Newborn rats of one inbred strain were given an intracardiac injection of adult thoracic duct lymphocytes from another inbred strain. It was found that although there was a direct relationship between the number of small lymphocytes injected and the incidence of fatal runt disease, there was no particular relationship between the large lymphocyte content of an inoculum and its runt-inducing potentiality.
Using tritiated thymidine and an autoradiographic technique, the small lymphocytes in the inoculum were labelled and found to migrate in large numbers into the cortex of the lymph nodes and into the Peyer's patches of the host animal, and in smaller numbers into the white pulp of the spleen. Within 24 hours isotope, previously present in the DNA of small lymphocytes, appeared in a number of the large pyroninophilic cells which were a characteristic feature of the spleen and lymph nodes in this early phase of runt disease.
When the large lymphocytes in the inoculum were labelled they were found to migrate to the red pulp of the spleen, medulla of the lymph nodes, and the Peyer's patches and the lamina propria of the small intestine. Later some labelled small lymphocytes appeared at these sites.

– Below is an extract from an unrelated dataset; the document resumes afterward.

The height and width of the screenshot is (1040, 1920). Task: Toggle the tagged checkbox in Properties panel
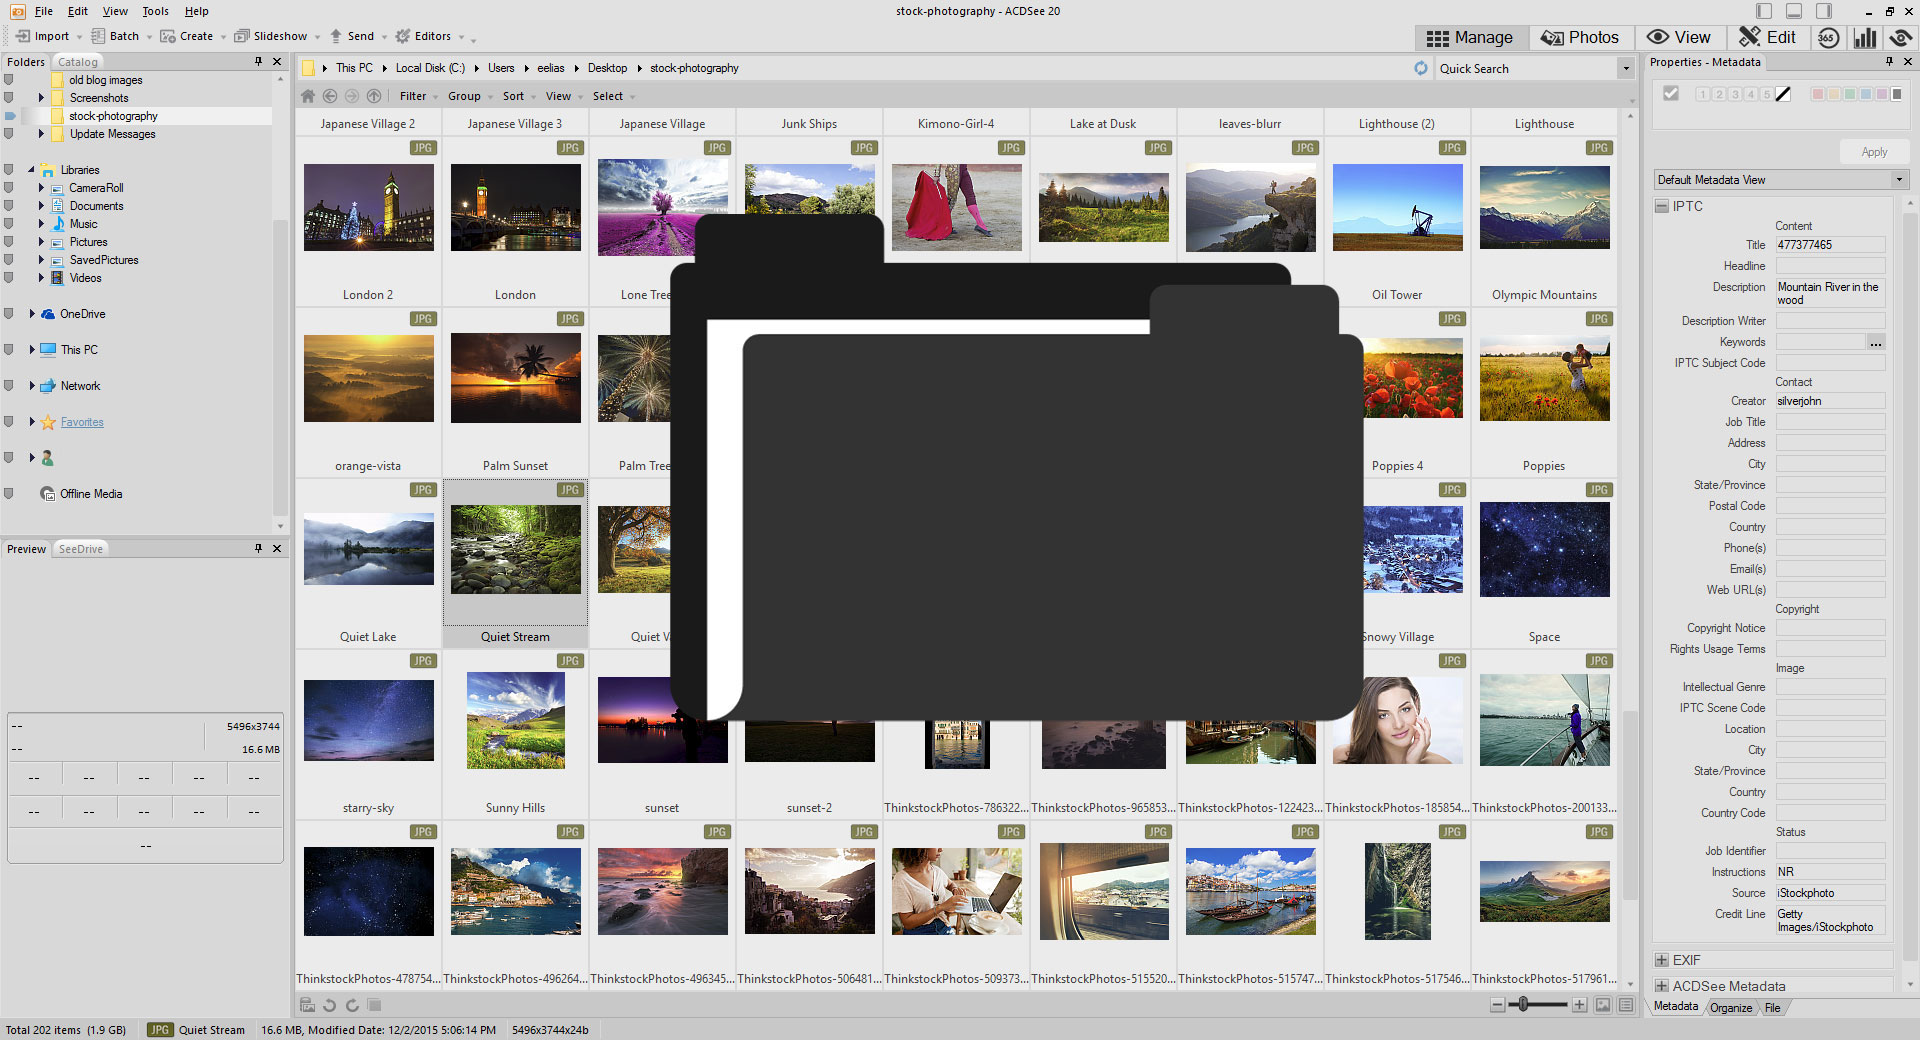(1671, 94)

These findings suggest that:
(1) Some small lymphocytes are immunologically competent cells, and
(2) After introduction into the circulation of a newborn rat, these same small lymphocytes are the first cells to react with the antigens of the host, and in the process they become transformed into large pyroninophilic cells capable of division. The large lymphocytes seem to play little part in this initiating of an immunological response, but do give rise to some small lymphocytes.